_About this task_
Give back all of the data exactly as written.
*** Provided entries ***
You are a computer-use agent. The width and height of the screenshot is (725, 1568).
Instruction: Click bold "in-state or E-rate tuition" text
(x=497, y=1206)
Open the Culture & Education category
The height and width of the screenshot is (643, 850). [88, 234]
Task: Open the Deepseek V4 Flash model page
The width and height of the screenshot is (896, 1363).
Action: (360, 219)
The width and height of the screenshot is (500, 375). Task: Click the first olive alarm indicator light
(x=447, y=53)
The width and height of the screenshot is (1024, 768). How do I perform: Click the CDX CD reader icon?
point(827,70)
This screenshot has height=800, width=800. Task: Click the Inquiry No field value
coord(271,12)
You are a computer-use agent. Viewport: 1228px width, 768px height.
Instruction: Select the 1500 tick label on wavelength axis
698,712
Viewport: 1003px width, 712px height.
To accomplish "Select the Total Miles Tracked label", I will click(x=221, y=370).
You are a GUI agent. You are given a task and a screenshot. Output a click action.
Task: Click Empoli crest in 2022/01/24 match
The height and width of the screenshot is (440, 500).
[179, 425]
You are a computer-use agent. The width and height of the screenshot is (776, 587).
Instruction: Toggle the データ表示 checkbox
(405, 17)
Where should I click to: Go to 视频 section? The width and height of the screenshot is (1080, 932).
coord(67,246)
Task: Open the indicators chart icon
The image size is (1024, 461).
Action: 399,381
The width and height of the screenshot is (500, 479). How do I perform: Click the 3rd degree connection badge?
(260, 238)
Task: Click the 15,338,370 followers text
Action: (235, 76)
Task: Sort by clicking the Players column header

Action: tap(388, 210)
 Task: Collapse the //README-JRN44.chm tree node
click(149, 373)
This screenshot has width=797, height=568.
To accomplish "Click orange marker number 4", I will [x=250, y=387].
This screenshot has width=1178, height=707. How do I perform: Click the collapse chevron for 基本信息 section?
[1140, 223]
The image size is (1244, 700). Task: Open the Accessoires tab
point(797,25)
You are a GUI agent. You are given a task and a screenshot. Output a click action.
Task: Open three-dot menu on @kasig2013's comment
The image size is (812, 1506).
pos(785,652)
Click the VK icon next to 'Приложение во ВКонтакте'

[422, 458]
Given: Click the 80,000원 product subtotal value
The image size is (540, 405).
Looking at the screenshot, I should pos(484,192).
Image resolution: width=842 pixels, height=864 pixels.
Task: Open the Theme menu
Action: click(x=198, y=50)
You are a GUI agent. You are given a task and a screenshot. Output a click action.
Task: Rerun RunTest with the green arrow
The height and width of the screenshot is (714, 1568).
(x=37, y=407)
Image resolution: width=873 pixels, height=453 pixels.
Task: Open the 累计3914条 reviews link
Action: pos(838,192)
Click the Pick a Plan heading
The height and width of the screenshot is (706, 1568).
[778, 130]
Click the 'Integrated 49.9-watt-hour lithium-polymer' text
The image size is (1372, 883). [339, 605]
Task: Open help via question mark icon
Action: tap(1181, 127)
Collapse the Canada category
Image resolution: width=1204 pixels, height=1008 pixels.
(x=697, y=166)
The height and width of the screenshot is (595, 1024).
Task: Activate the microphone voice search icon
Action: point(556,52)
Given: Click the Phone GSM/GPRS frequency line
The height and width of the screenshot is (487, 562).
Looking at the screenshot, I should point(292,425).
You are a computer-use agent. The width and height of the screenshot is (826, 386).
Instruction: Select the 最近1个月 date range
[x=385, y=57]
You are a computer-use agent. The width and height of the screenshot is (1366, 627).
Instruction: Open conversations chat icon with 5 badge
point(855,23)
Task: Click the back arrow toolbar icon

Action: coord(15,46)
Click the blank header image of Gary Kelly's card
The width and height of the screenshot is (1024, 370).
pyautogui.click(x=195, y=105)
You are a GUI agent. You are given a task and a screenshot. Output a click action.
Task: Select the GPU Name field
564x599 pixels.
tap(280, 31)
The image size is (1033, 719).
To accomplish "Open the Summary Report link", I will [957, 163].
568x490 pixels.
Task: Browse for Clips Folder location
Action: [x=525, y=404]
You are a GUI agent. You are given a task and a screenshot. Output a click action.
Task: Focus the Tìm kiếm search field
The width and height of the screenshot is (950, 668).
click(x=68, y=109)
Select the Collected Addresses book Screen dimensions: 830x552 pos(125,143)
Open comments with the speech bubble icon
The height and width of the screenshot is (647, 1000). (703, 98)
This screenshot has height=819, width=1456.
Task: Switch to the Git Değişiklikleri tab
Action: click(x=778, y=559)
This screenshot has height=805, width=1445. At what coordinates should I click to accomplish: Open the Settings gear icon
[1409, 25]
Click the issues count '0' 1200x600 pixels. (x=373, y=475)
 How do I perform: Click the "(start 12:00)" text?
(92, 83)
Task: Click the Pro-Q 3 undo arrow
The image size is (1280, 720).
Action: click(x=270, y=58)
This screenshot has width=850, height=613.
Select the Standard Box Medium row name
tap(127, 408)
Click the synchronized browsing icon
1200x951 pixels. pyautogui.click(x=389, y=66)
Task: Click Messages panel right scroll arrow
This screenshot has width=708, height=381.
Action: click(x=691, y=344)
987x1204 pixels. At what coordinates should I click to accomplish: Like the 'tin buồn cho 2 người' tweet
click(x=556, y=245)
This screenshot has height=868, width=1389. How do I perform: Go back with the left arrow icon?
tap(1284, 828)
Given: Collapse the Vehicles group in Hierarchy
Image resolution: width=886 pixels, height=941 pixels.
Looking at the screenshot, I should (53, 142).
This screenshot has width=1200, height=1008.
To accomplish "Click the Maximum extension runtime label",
*** End of Provided entries ***
_Written solution_
You are a computer-use agent. The width and height of the screenshot is (725, 1568).
Instruction: Click bold "in-state or E-rate tuition" text
(x=497, y=1206)
Open the Culture & Education category
The height and width of the screenshot is (643, 850). [88, 234]
Task: Open the Deepseek V4 Flash model page
The width and height of the screenshot is (896, 1363).
Action: (360, 219)
The width and height of the screenshot is (500, 375). Task: Click the first olive alarm indicator light
(x=447, y=53)
The width and height of the screenshot is (1024, 768). How do I perform: Click the CDX CD reader icon?
point(827,70)
This screenshot has height=800, width=800. Task: Click the Inquiry No field value
coord(271,12)
You are a computer-use agent. Viewport: 1228px width, 768px height.
Instruction: Select the 1500 tick label on wavelength axis
698,712
Viewport: 1003px width, 712px height.
To accomplish "Select the Total Miles Tracked label", I will click(x=221, y=370).
You are a GUI agent. You are given a task and a screenshot. Output a click action.
Task: Click Empoli crest in 2022/01/24 match
The height and width of the screenshot is (440, 500).
[179, 425]
You are a computer-use agent. The width and height of the screenshot is (776, 587).
Instruction: Toggle the データ表示 checkbox
(405, 17)
Where should I click to: Go to 视频 section? The width and height of the screenshot is (1080, 932).
coord(67,246)
Task: Open the indicators chart icon
The image size is (1024, 461).
Action: 399,381
The width and height of the screenshot is (500, 479). How do I perform: Click the 3rd degree connection badge?
(260, 238)
Task: Click the 15,338,370 followers text
Action: (235, 76)
Task: Sort by clicking the Players column header

Action: tap(388, 210)
 Task: Collapse the //README-JRN44.chm tree node
click(149, 373)
This screenshot has width=797, height=568.
To accomplish "Click orange marker number 4", I will [x=250, y=387].
This screenshot has width=1178, height=707. How do I perform: Click the collapse chevron for 基本信息 section?
[1140, 223]
The image size is (1244, 700). Task: Open the Accessoires tab
point(797,25)
You are a GUI agent. You are given a task and a screenshot. Output a click action.
Task: Open three-dot menu on @kasig2013's comment
The image size is (812, 1506).
pos(785,652)
Click the VK icon next to 'Приложение во ВКонтакте'

[422, 458]
Given: Click the 80,000원 product subtotal value
The image size is (540, 405).
Looking at the screenshot, I should pos(484,192).
Image resolution: width=842 pixels, height=864 pixels.
Task: Open the Theme menu
Action: click(x=198, y=50)
You are a GUI agent. You are given a task and a screenshot. Output a click action.
Task: Rerun RunTest with the green arrow
The height and width of the screenshot is (714, 1568).
(x=37, y=407)
Image resolution: width=873 pixels, height=453 pixels.
Task: Open the 累计3914条 reviews link
Action: pos(838,192)
Click the Pick a Plan heading
The height and width of the screenshot is (706, 1568).
[778, 130]
Click the 'Integrated 49.9-watt-hour lithium-polymer' text
The image size is (1372, 883). [339, 605]
Task: Open help via question mark icon
Action: tap(1181, 127)
Collapse the Canada category
Image resolution: width=1204 pixels, height=1008 pixels.
(x=697, y=166)
The height and width of the screenshot is (595, 1024).
Task: Activate the microphone voice search icon
Action: point(556,52)
Given: Click the Phone GSM/GPRS frequency line
The height and width of the screenshot is (487, 562).
Looking at the screenshot, I should point(292,425).
You are a computer-use agent. The width and height of the screenshot is (826, 386).
Instruction: Select the 最近1个月 date range
[x=385, y=57]
You are a computer-use agent. The width and height of the screenshot is (1366, 627).
Instruction: Open conversations chat icon with 5 badge
point(855,23)
Task: Click the back arrow toolbar icon

Action: coord(15,46)
Click the blank header image of Gary Kelly's card
The width and height of the screenshot is (1024, 370).
pyautogui.click(x=195, y=105)
You are a GUI agent. You are given a task and a screenshot. Output a click action.
Task: Select the GPU Name field
564x599 pixels.
tap(280, 31)
The image size is (1033, 719).
To accomplish "Open the Summary Report link", I will [957, 163].
568x490 pixels.
Task: Browse for Clips Folder location
Action: [x=525, y=404]
You are a GUI agent. You are given a task and a screenshot. Output a click action.
Task: Focus the Tìm kiếm search field
The width and height of the screenshot is (950, 668).
click(x=68, y=109)
Select the Collected Addresses book Screen dimensions: 830x552 pos(125,143)
Open comments with the speech bubble icon
The height and width of the screenshot is (647, 1000). (703, 98)
This screenshot has height=819, width=1456.
Task: Switch to the Git Değişiklikleri tab
Action: click(x=778, y=559)
This screenshot has height=805, width=1445. At what coordinates should I click to accomplish: Open the Settings gear icon
[1409, 25]
Click the issues count '0' 1200x600 pixels. (x=373, y=475)
 How do I perform: Click the "(start 12:00)" text?
(92, 83)
Task: Click the Pro-Q 3 undo arrow
The image size is (1280, 720).
Action: click(x=270, y=58)
This screenshot has width=850, height=613.
Select the Standard Box Medium row name
tap(127, 408)
Click the synchronized browsing icon
1200x951 pixels. pyautogui.click(x=389, y=66)
Task: Click Messages panel right scroll arrow
This screenshot has width=708, height=381.
Action: click(x=691, y=344)
987x1204 pixels. At what coordinates should I click to accomplish: Like the 'tin buồn cho 2 người' tweet
click(x=556, y=245)
This screenshot has height=868, width=1389. How do I perform: Go back with the left arrow icon?
tap(1284, 828)
Given: Collapse the Vehicles group in Hierarchy
Image resolution: width=886 pixels, height=941 pixels.
Looking at the screenshot, I should (53, 142).
This screenshot has width=1200, height=1008.
To accomplish "Click the Maximum extension runtime label",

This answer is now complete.